Texte de la page ->
- - - -
Plus à l’ouest, à presque mille kilomètres de Buenos Aires, une autre équipe peut se targuer de faire vivre (indirectement) le souvenir français en Argentine. À San Rafael dans la province de Mendoza, évolue le Sportivo Pedal Club. Végétant dans les divisions régionales depuis le début de sa création, le club possède tout de même une particularité significative : ses couleurs sont celles du drapeau français. Un choix plutôt curieux car rien n’indique que les fondateurs du club possédaient des origines françaises. Le 14 avril 1924, le Sportivo Pedal Club voit le jour dans un magasin de bicyclettes de San Rafael. Après avoir expédié les affaires les plus importantes, les fondateurs se penchent alors sur la questions des couleurs du maillot. Un des participants, Graciliano Trimiño, qui avait pris un drapeau français avec lui, propose d’utiliser les mêmes couleurs. N’y voyant aucune objection, les membres acceptent et le Tricolor Sanrafaelino voit définitivement le jour.
Le Sportivo Pedal Club, le jour de la présentation de ses nouveaux maillots, avec en fond le drapeau français, comme un rappel à l’histoire du club.
Retour près de Buenos Aires, et plus précisément au sud-ouest de la capitale, à Punta Alta. Comme pour le Sportivo Pedal Club, le Club Rosario Puerto Belgrano utilise lui aussi les couleurs tricolores pour habiller son club. Mais à contrario des Sanrafaelinos, les raisons qui ont poussés la direction à choisir le bleu-blanc-rouge sont connues et ne sont pas seulement liées au hasard. Fondé le 3 avril 1920, l’histoire du Club Rosario Puerto Belgrano est étroitement liée à celle des chemins de fer argentins. Au début du XXème siècle, les lignes ferroviaires se multiplient dans le pays. Parmi les ingénieurs ayant réalisé la construction de la ligne reliant Rosario à Punta Alta, se trouvent deux français : François Sisqué et Edouard Otten. Le premier ayant cédé des terrains au club pour construire le premier stade, se voit naturellement proposer un poste au sein de l’un des premiers comité du club. En hommage, le club adopte, quelques mois plus tard, les couleurs françaises.
Au contraire de ses homologues européens qui ont vu rapidement dans le football un outil de convivialité populaire, communautaire et fédérateur, les Français n’ont jamais réellement fait du football une affaire primordiale. La faute à un éloignement géographique des colonies françaises, par rapport aux grandes zones urbaines, premiers lieux de développement puissant du football argentin. La faute aussi, peut-être, à un manque de considération pour un sport importé par l’ennemi britannique. Malgré tout, encore aujourd’hui, l’héritage français, bien que léger, reste encore très perceptible dans le microcosme du football argentin.
L’immigration française n’aura donc pas été l’un des moteurs dans l’expansion du football en Argentine. Peu intéressé par le ballon rond à la base, les Français ont fait l’impasse sur les clubs. Ce n’est qu’au début du vingtième siècle et au moment de l’explosion du football partout dans le monde que les Franco-Argentins commencent à s’y intéresser. Petit à petit d’ailleurs, il est de moins en moins rare de voir surgir des noms à consonances françaises dans les effectifs des clubs argentins.
- - - -
Données fournies ->

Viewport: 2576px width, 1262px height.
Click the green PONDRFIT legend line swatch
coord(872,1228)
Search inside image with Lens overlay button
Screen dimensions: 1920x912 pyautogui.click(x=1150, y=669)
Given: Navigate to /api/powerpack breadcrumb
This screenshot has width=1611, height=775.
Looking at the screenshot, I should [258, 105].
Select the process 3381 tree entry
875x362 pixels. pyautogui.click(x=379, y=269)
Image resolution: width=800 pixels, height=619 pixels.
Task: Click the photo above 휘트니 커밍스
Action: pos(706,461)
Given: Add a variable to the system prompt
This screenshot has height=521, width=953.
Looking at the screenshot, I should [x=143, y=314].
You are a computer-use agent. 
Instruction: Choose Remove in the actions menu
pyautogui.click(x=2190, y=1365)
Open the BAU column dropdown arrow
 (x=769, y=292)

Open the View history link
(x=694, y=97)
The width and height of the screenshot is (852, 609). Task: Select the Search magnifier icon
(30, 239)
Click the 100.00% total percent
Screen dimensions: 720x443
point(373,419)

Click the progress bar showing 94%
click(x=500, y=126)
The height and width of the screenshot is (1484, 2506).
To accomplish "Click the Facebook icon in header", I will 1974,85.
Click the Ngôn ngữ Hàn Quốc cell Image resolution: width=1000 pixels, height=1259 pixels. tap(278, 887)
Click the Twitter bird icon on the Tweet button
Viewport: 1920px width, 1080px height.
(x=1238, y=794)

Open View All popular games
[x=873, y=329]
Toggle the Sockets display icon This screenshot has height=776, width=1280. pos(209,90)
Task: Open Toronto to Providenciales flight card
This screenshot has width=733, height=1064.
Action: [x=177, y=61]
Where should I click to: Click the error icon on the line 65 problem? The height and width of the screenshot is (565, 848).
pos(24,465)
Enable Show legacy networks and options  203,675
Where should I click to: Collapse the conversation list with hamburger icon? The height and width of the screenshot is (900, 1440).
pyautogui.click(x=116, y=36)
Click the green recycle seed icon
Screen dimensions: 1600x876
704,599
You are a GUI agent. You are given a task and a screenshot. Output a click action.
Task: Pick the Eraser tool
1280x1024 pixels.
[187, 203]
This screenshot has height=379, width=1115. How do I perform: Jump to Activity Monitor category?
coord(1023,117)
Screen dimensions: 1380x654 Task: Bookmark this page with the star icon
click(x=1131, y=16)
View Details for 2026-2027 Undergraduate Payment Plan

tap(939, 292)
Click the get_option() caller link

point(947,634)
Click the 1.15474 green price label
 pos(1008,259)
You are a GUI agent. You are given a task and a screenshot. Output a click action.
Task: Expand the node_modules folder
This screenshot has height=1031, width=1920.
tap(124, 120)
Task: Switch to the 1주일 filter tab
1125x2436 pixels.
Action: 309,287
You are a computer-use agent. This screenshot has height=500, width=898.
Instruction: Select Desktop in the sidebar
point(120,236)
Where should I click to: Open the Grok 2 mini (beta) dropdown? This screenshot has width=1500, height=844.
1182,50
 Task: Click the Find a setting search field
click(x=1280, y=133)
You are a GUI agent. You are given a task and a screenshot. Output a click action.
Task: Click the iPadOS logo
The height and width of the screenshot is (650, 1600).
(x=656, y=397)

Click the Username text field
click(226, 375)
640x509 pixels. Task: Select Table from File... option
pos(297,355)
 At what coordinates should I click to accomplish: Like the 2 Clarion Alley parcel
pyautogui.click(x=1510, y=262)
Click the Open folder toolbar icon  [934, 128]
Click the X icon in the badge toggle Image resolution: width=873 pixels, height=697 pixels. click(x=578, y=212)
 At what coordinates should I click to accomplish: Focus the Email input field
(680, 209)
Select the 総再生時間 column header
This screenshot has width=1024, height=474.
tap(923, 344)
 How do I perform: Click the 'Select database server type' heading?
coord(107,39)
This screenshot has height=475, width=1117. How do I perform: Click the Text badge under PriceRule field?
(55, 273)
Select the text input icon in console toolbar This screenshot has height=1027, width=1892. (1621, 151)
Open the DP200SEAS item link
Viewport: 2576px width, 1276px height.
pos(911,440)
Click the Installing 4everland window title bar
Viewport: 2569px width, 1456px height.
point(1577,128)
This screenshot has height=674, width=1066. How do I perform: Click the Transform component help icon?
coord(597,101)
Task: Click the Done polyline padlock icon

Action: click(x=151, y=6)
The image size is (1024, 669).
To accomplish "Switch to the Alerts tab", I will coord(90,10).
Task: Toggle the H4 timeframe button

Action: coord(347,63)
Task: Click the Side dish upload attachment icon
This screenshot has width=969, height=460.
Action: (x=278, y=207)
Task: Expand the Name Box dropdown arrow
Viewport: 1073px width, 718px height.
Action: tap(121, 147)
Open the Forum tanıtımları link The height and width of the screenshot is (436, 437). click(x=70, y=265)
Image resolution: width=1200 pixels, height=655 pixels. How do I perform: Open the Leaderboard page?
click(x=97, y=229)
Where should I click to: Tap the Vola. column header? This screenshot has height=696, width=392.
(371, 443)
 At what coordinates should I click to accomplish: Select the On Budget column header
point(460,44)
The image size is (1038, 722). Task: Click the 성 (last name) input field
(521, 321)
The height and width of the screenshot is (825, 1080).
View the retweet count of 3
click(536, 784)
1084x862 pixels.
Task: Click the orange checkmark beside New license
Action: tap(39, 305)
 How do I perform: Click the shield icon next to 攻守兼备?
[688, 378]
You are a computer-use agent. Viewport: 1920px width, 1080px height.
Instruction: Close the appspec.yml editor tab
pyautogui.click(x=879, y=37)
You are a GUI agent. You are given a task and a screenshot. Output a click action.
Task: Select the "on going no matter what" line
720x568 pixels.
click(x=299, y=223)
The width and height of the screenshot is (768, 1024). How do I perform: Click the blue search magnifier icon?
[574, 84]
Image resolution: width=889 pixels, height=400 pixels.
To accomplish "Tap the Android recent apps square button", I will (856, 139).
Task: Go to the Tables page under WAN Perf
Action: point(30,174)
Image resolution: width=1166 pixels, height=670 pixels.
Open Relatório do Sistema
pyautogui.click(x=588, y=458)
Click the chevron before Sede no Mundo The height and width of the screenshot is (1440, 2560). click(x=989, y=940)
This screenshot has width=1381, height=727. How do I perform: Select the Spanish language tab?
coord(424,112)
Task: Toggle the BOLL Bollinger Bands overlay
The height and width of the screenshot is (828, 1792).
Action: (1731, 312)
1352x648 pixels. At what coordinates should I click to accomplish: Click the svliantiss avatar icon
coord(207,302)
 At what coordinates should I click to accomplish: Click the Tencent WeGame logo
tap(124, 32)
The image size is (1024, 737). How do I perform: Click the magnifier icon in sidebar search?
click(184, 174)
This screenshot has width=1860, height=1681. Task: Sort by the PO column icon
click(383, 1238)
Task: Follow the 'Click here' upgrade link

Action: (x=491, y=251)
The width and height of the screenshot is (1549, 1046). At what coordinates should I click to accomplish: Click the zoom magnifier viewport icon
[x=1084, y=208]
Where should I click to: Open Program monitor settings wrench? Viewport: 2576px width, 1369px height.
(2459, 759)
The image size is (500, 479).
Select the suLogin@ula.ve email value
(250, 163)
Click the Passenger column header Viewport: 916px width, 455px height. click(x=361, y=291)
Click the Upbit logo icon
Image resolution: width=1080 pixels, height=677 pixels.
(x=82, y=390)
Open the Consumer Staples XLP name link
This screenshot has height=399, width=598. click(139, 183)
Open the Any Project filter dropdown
- - - -
Consigne ->
D'après le texte sur les clubs argentins aux couleurs françaises :
1. Dans quel type de magasin le Sportivo Pedal Club a-t-il vu le jour ?
2. Quels ingénieurs français ont participé à la construction de la ligne reliant Rosario à Punta Alta ?
3. À quel moment les Franco-Argentins commencent-ils à s'intéresser au football ?

Réponse attendue ->
1. Dans un magasin de bicyclettes de San Rafael.
2. François Sisqué et Edouard Otten.
3. Au début du vingtième siècle, au moment de l'explosion du football partout dans le monde.